Ours d'Or à la Berlinale, Yellow Letters est évidemment un prix très politisé (un pamphlet virulent contre le régime autoritaire d'Erdogan) mais qui l'est à bon escient, et se permet même des parallèles assez audacieux avec cette même Allemagne qui lui décerne son prix. Ainsi, le film s'ouvre avec un immense carton en lettres rouges (pas jaunes) : "Berlin dans le rôle d'Istanbul", et la porte de Brandebourg de nous foncer dessus à l'écran, pour appuyer un peu plus le propos. Car oui, Ilker Catak n'a pas pu tourner en Turquie (ça n'étonnera personne), et profite de ses producteurs allemands pour demander un asile de tournage bienvenu pour revendiquer fièrement l'impossibilité d'expression dans son pays natal, mais aussi un lien direct avec l'Histoire du nazisme. L'immense placard en lettres rouges est un symbole fort du film, certainement son meilleur.
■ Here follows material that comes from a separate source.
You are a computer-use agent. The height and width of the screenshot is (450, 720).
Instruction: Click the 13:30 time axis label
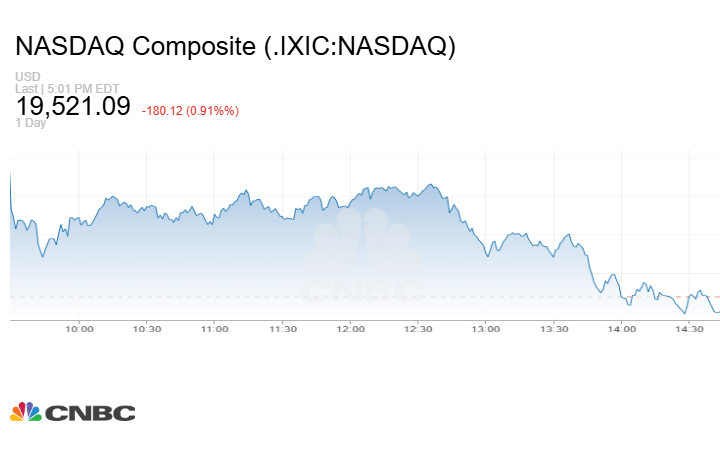coord(554,329)
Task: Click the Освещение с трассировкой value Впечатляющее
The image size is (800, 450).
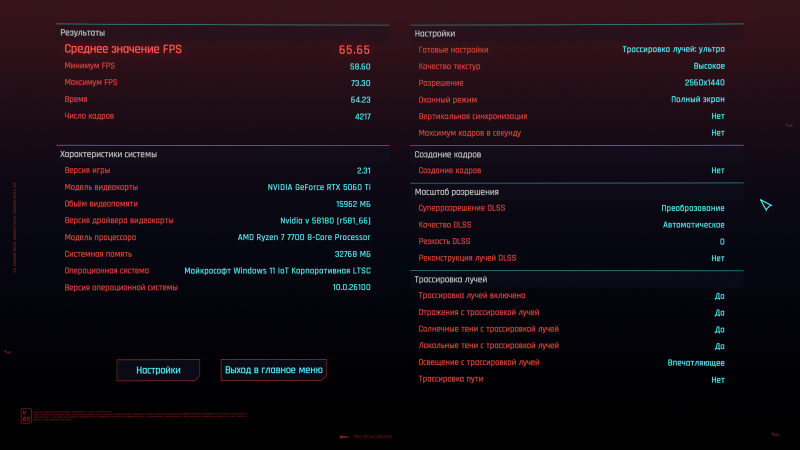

Ensuite, on suit un couple assez installé (lui : metteur en scène de grandes pièces, prof à ses heures, elle, comédienne reconnue) qui subit de plein fouet l'autoritarisme d'un pays qui n'accepte pas les "trublions pensants". Monsieur a eu le malheur d'inciter ses élèves à aller manifester, voici qu'on lui tend la fameuse "lettre jaune", celle qui vous dépossède de vos droits d'exercer votre métier, qui vous stigmatise comme un paria, qui vous fait craindre pour la vie de votre famille... C'est la fuite, ou la mort. Tansu Bicer et Ozgu Namal sont formidables de vérité dans leur rôle, surtout celui du metteur en scène habitué au caviar et champagne, traité comme un cancrelat à écraser du talon de sa botte en cuir noir, du jour au lendemain, et qui pourtant ne peut se résoudre à abandonner son art. Si l'on ne s'enthousiasme pas plus sur l’œuvre, c'est à cause des trop longues parenthèses conjugales, qui ne sont là que pour souligner qu'une seule lettre "jaune" est suffisante pour détruire une famille, mais sont assez redondantes : ils s'engueulent parce que la fille fume, sort avec un garçon, fugue, puis parce que Madame veut jouer un autre rôle... C'est engueulo sur engueulo, et on finit très vite par en avoir marre, surtout qu'on perd de vue le fond politique, heureusement sauvé par une dernière scène métaphorique (
la pièce qui dénonce la "mise à poil" des habitants d'un pays sous dictature
). Il n'en reste pas moins que le parti-pris de Catak de ne jamais maquiller Berlin en Istanbul (il nous filme les monuments, places, lieux connus pour nous rappeler où on est) est un symbole ultra osé, rappelant à chaque instant que la bascule dans une "Histoire de la haine" n'est jamais très loin... En fait, la lettre jaune, c'est un carton rouge : hop, on se fait sortir.